In August last year, he revisited the refugee camp in Lebanon and observed a group of children being picked up in a school van for the first time.

Yet many kids were still left behind, the result of their sad plight.

"The little kids fled from Syria [to Lebanon] and are suffering every day. They do not know an education," he said.

Video by Prangthong Jitcharoenkul

According to the UNHCR, over 65 million people including children have been displaced around the world as a result of conflicts, wars and prosecution, the worst onset of global refugee problems since the end of World War II.

While in Thailand, Ishihara visited temporary border shelters and paid his respects to monks in Kanchanaburi province.

He also plans to play football with children at other temporary shelters before leaving Bangkok later this week, he said.

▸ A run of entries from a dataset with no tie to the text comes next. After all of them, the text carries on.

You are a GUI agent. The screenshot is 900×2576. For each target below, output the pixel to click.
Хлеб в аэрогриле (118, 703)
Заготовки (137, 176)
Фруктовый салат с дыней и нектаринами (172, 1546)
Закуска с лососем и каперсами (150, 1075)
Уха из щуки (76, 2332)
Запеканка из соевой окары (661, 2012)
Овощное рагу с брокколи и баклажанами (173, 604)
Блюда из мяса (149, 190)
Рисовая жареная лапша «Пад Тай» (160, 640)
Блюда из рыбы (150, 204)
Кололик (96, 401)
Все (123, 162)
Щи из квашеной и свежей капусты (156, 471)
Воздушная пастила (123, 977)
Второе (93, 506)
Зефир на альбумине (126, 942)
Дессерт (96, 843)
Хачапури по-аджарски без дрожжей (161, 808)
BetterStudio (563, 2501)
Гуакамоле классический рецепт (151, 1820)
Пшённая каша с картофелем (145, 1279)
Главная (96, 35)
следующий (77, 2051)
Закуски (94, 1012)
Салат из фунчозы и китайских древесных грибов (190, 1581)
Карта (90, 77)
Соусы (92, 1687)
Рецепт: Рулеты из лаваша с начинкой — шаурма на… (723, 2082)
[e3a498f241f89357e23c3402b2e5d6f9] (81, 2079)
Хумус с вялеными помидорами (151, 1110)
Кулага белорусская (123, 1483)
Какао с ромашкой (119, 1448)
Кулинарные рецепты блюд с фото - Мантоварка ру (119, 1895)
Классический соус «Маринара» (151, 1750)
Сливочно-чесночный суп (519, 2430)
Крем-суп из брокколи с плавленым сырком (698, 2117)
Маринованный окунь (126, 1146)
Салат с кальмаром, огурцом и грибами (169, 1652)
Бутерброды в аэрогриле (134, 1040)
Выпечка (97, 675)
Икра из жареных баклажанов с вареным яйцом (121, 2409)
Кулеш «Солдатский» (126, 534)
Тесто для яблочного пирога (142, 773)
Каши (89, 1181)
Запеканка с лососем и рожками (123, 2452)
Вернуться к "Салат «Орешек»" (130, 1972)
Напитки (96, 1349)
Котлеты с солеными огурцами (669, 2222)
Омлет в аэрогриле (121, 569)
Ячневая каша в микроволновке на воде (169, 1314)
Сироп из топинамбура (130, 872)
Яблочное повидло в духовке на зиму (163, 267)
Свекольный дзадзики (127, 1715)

Ishihara has worked as a volunteer with the UNHCR since 2013, when he played a psychotic prison commander in Unbroken, directed by Hollywood actress Angelina Jolie.

"I was inspired by Angelina who is a UNHCR special envoy and has been helping refugees for years," he said.

The 35-year-old rock icon, who featured in the video The Others last year with refugees from West Africa's Mali, Afghanistan, Jordan, Syria and hill tribes from Thailand, usually takes along his guitar when he visits refugee camps.

"When we play the guitar, the kids are so excited. I see brightness and hope in their eyes. I realised what a strong influence music is and what music can do," Ishihara said.

"Music cannot change the world directly, but music can change people and people can change the world,'' he added.

Visiting the refugees in Lebanon also inspired Ishihara to compose a song called Long Nights.

"Can you imagine these people paid money but had to get on a boat with no food and water, heading nowhere? And when the boat reached shore, they were asked for money.

"It is ridiculous. So, when they could not pay, they had to go away and find another country," Ishihara said, adding he and his band planned to write a song involving displaced people in Thailand.

Ishihara works in the music and fashion industry in the United States, where he says conflicts among the people at large are growing.

"Some people [in the US] say it is time for war, but it is not. This is the time to build bridges among people," he said.

''Understanding and sharing are the keys to making it happen," he added.